- Exercise: Only the lines from the one containing "Instruction: Select the" through the end of the records should be retyped, exactly and including both ends; pictures stay out.

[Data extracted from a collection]

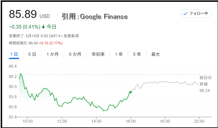
Task: Click the green dot at 16:00 close
Action: (x=130, y=92)
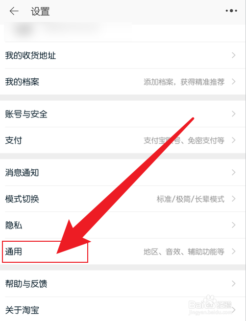Tap 标准/极简/长辈模式 description
246x321 pixels.
[191, 199]
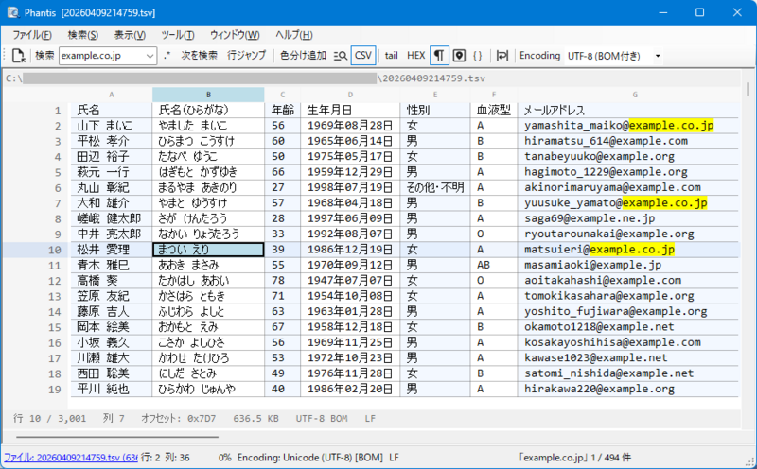Click the search text field containing example.co.jp

[102, 56]
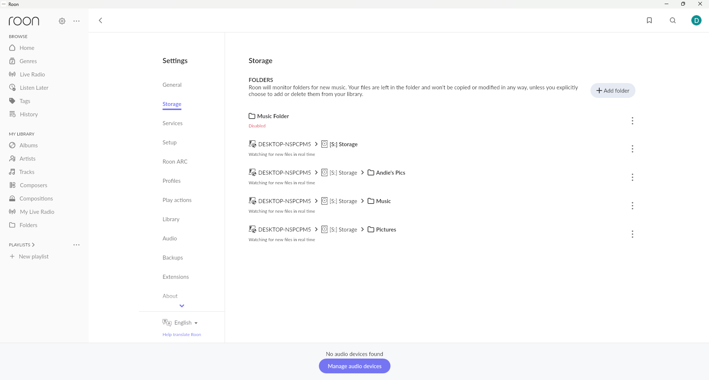Image resolution: width=709 pixels, height=380 pixels.
Task: Go back using the left arrow
Action: pos(100,20)
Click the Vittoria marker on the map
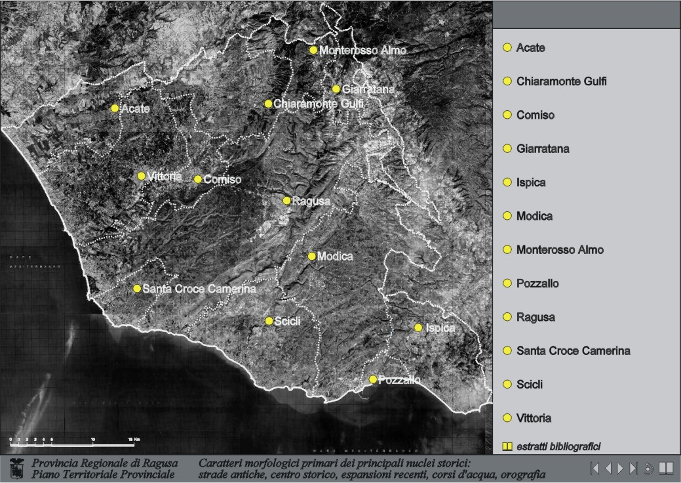 (141, 176)

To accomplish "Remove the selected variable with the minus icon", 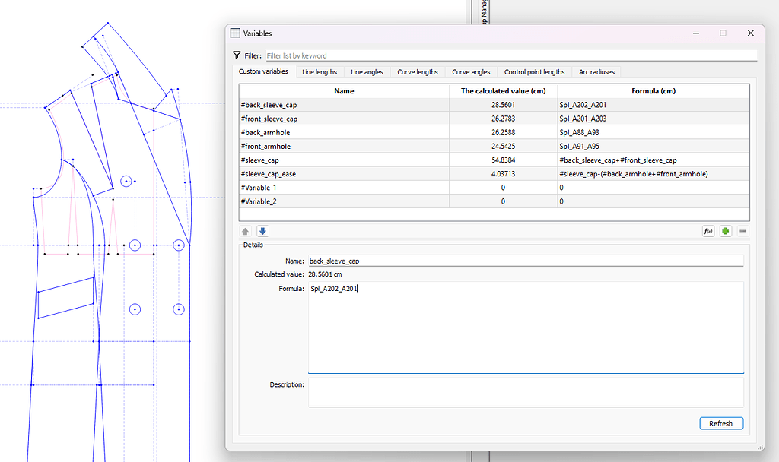I will (x=742, y=231).
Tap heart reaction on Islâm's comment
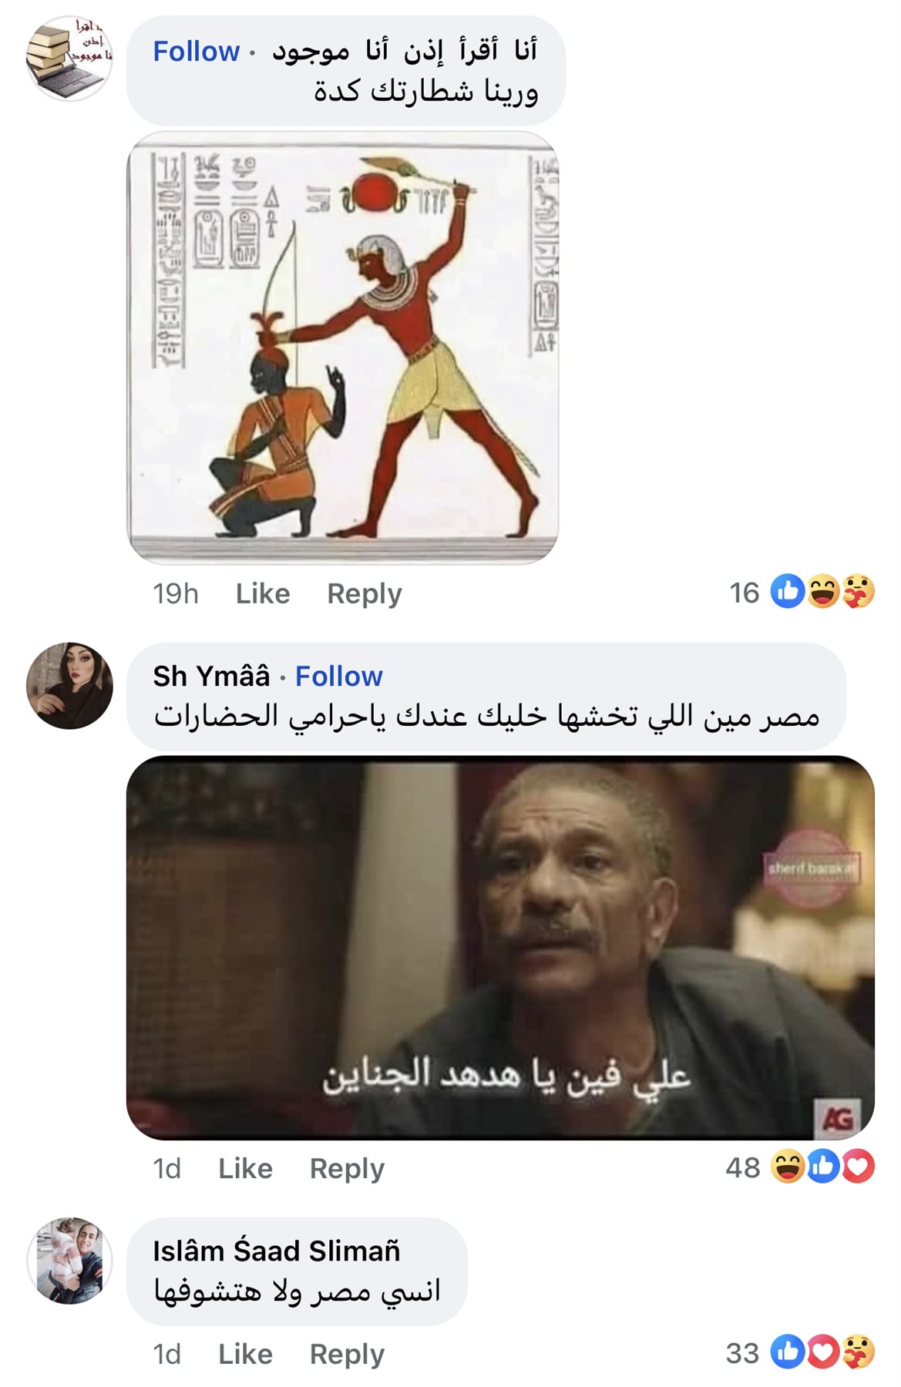The height and width of the screenshot is (1387, 901). (x=823, y=1352)
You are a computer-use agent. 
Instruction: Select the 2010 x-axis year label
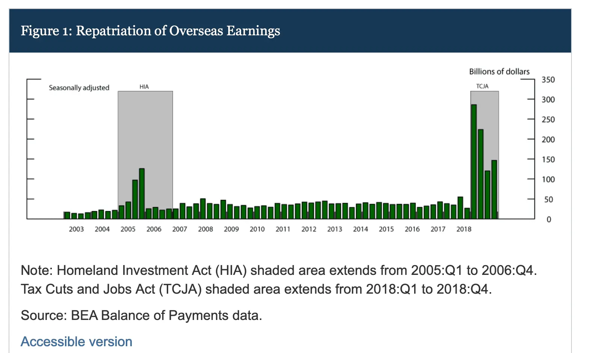[257, 229]
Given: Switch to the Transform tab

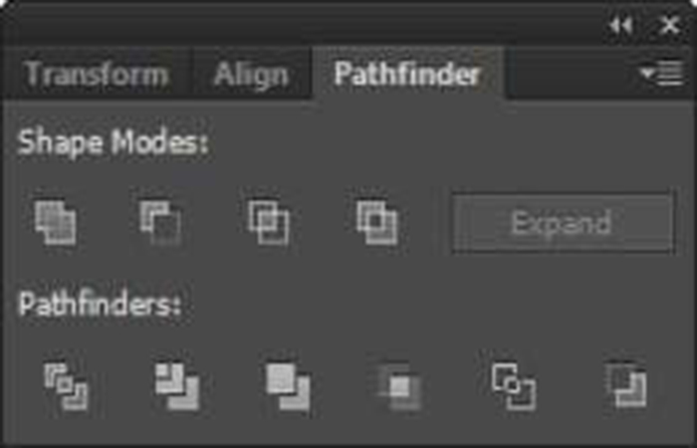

- The completed task:
Instruction: Select the 2010 x-axis year label
[257, 229]
Given: Switch to the Transform tab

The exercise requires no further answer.